Однако и эта сумма была воспринята Мотыльковым в штыки. Но больше всего не понравилось подполковнику требование преступника предоставить ему самолет до Пакистана.
– И что ты собрался делать в Пакистане? – негодовал подполковник, следя за крышами, где выходили на позиции его снайперы. – Думаешь, ты им там, в Пакистане, нужен? Да они в тот же день вернут тебя обратно!..
– Мое последнее слово: сто тысяч долларов, машину до аэропорта и самолет до Пакистана! – настаивал Мефодий, лишь смутно помнивший, где вообще находится такое государство – Пакистан. – Сроку вам до восхода; потом начинаю убивать заложников!
И для убедительности выстрелил два раза в деревянный мольберт.
При слове «убивать» заложники занервничали, но Мефодий, опасаясь, как бы они не выкинули какую-нибудь глупость, ободряюще им подмигнул: дескать, все нормально, это я, ребята, для пущего эффекту…
А за дверью уже ощущалось суетливое копошение – группа захвата изолировала подъезд, эвакуировала жильцов с площадки восьмого этажа и предупреждала остальных о необходимости сидеть, не высовывая носа.

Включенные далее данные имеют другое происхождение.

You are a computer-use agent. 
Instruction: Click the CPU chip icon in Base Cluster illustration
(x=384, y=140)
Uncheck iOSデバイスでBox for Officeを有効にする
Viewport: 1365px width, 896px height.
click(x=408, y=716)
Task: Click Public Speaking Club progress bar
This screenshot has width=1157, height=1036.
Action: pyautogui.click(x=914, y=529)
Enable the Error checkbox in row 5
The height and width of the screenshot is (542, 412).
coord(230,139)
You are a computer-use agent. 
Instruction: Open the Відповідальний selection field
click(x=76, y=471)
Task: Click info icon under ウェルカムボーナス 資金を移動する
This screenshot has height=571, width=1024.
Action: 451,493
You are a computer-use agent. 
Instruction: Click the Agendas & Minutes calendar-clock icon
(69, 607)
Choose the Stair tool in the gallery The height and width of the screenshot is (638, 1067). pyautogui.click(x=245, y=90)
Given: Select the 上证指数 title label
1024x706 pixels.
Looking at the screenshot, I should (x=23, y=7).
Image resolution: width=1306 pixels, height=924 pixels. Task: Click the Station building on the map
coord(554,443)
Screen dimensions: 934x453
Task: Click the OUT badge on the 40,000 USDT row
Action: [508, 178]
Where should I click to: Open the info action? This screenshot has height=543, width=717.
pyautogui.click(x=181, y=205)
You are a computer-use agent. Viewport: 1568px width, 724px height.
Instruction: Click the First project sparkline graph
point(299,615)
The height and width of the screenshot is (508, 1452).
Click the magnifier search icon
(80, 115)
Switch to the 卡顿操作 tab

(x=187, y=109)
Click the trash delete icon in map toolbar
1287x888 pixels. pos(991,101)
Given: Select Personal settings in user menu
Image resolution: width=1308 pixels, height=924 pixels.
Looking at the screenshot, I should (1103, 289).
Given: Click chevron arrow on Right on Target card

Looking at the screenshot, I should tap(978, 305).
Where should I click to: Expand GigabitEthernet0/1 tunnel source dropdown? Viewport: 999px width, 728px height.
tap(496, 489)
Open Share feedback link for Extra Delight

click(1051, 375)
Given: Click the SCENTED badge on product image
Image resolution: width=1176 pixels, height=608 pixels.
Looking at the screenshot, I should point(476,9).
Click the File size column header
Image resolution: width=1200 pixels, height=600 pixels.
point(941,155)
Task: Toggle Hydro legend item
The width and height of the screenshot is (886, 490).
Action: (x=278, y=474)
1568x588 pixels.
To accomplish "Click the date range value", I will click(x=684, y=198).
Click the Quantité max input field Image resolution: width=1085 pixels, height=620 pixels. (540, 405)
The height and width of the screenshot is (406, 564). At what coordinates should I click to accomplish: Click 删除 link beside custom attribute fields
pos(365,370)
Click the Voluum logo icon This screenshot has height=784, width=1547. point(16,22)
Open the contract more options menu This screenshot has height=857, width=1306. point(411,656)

Бряцание оружием слегка умерило гнев подполковника, и он ушел на второй план, а его громогласный бас сменился елейным голоском только что прибывшего милицейского психолога по работе с личным составом – единственного, кто был на службе в столь поздний час.
Отсутствие у психолога опыта при действии в подобных ситуациях и его дрожащая речь больно резали обостренный слух Мефодия. Психолог так старательно умолял его сохранять спокойствие, что от волнения стал заикаться сам. А так как Мефодий, оттягивая время, переспрашивал у него по три раза одно и то же, то их диалог смахивал на попытку описать глухонемому красоту звучания флейты. Через полчаса подобной пытки Мефодий наконец отпустил несчастного «мозгоправа» перекурить, за что тот его даже поблагодарил.